Add an Alternative instance for Fiber/IO.Par

LukaJCB commented 6 years ago

Alternative basically allows us to combine two F into F[(A, B)]] or F[Either[A, B]] along with identities for each. This maps perfectly onto racing (where IO.never is the identity) and running in parallel (where IO.unit is the identity) An instance for IO.Par could allow us to make use of existing abstractions using the SemigroupK family. I.e. racing a list of IOs could be as simple list.foldMapK(f).

LukaJCB commented 6 years ago

Potentially I think the same can be done for Fiber :)

LukaJCB commented 6 years ago

Seems like Haskell already runs with this idea in its Alternative instance for Concurrently: http://hackage.haskell.org/package/async-2.2.1/docs/Control-Concurrent-Async.html#t:Concurrently

catostrophe commented 5 years ago

race depends on scheduling hence introduces indeterminism. How can we prove SemigroupK associativity law?

::::::::

§ **Task description**:
Type out the part of the thread on an Alternative instance for Fiber/IO.Par from "Seems like Haskell" up to and including "SemigroupK associativity law?".

::::::::

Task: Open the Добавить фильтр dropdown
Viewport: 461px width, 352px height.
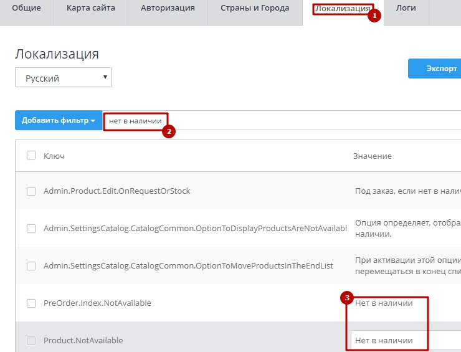Action: [x=59, y=120]
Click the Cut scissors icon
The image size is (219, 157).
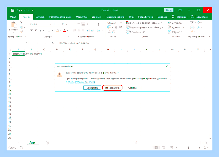21,23

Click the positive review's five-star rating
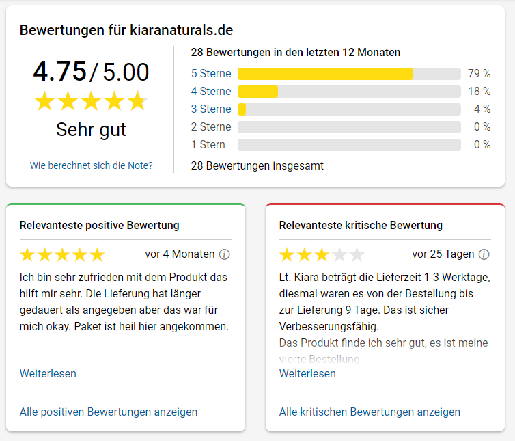62,255
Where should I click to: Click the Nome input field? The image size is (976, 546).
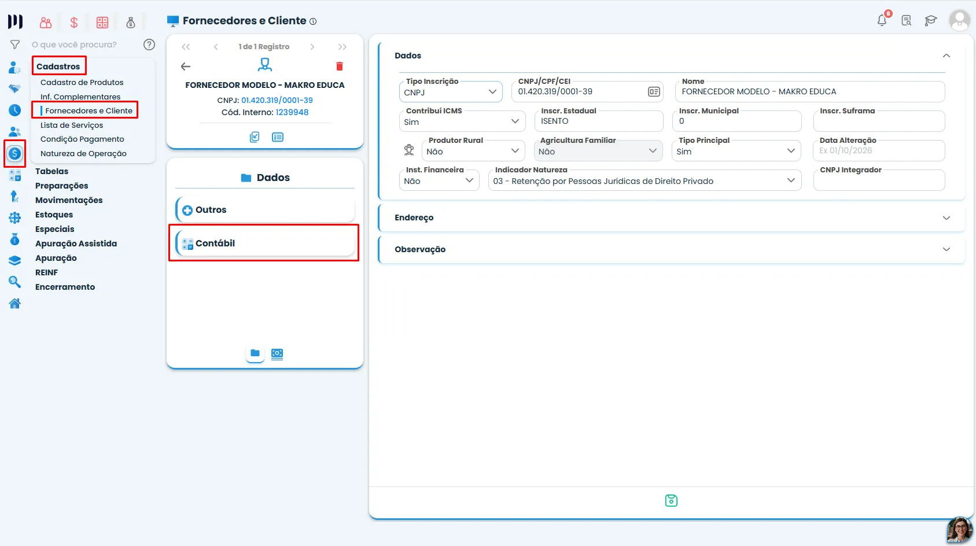point(810,91)
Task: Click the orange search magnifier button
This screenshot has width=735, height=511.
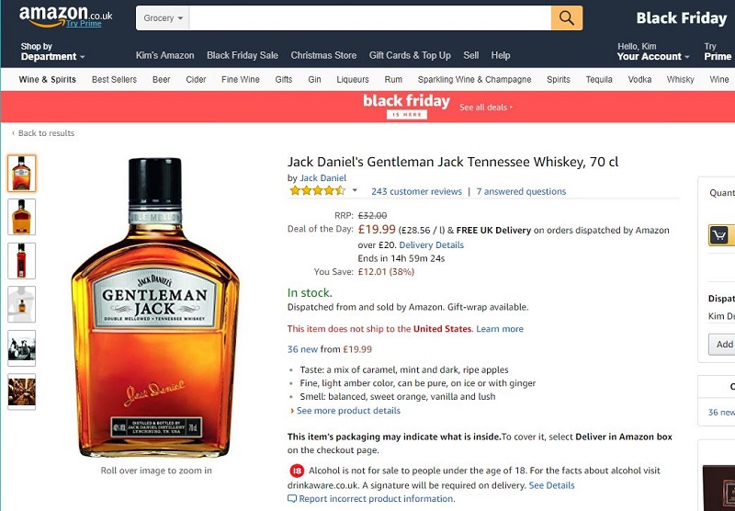Action: 567,17
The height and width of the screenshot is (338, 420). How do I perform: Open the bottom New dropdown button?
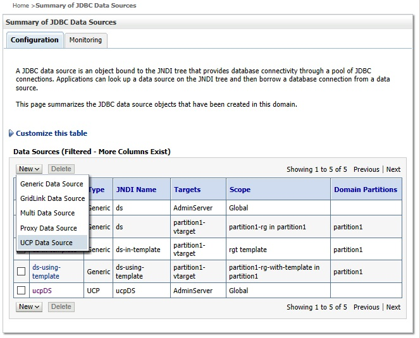pos(29,307)
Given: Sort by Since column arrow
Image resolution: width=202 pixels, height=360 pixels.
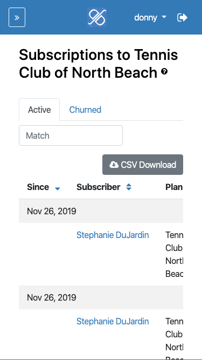Looking at the screenshot, I should (x=58, y=188).
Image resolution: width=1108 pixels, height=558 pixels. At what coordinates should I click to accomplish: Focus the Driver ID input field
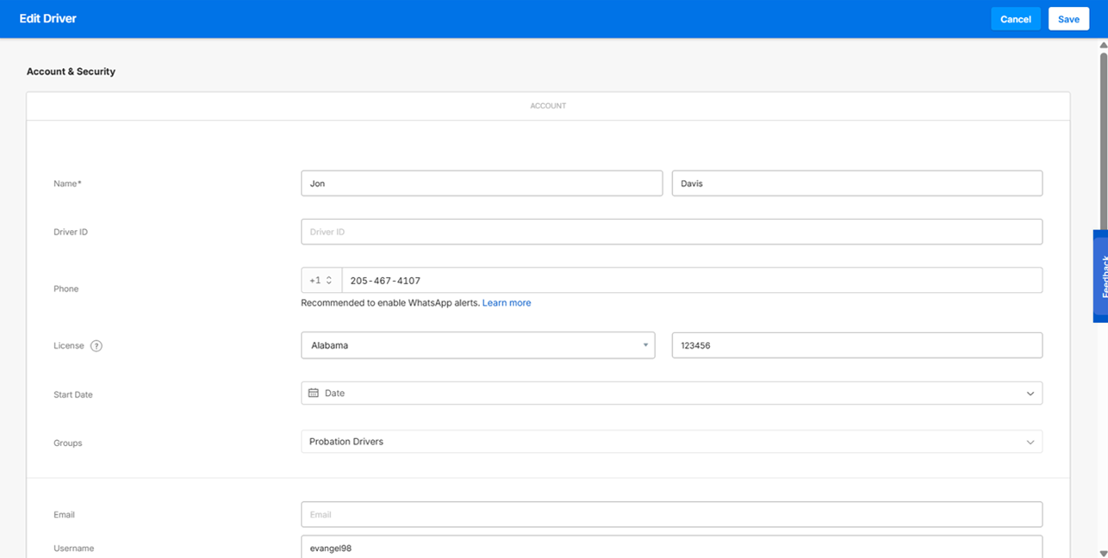671,232
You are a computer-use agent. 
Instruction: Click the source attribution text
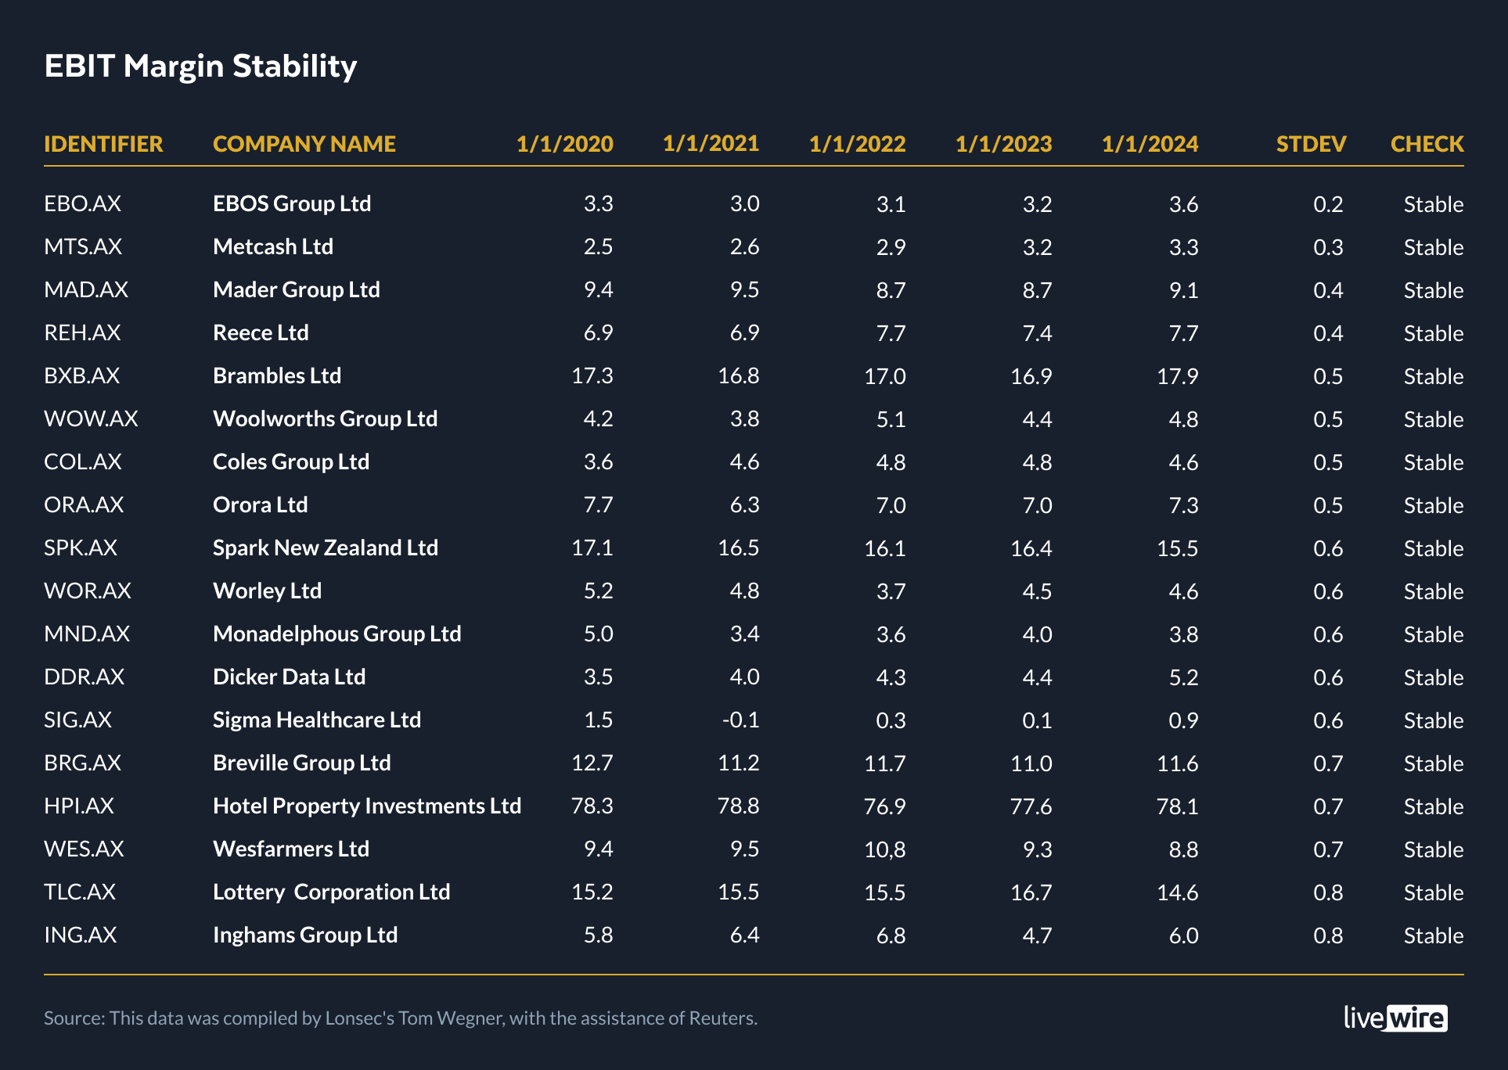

::::::::

§ **Response to this task**:
Seems like Haskell already runs with this idea in its Alternative instance for Concurrently: http://hackage.haskell.org/package/async-2.2.1/docs/Control-Concurrent-Async.html#t:Concurrently

catostrophe commented 5 years ago

race depends on scheduling hence introduces indeterminism. How can we prove SemigroupK associativity law?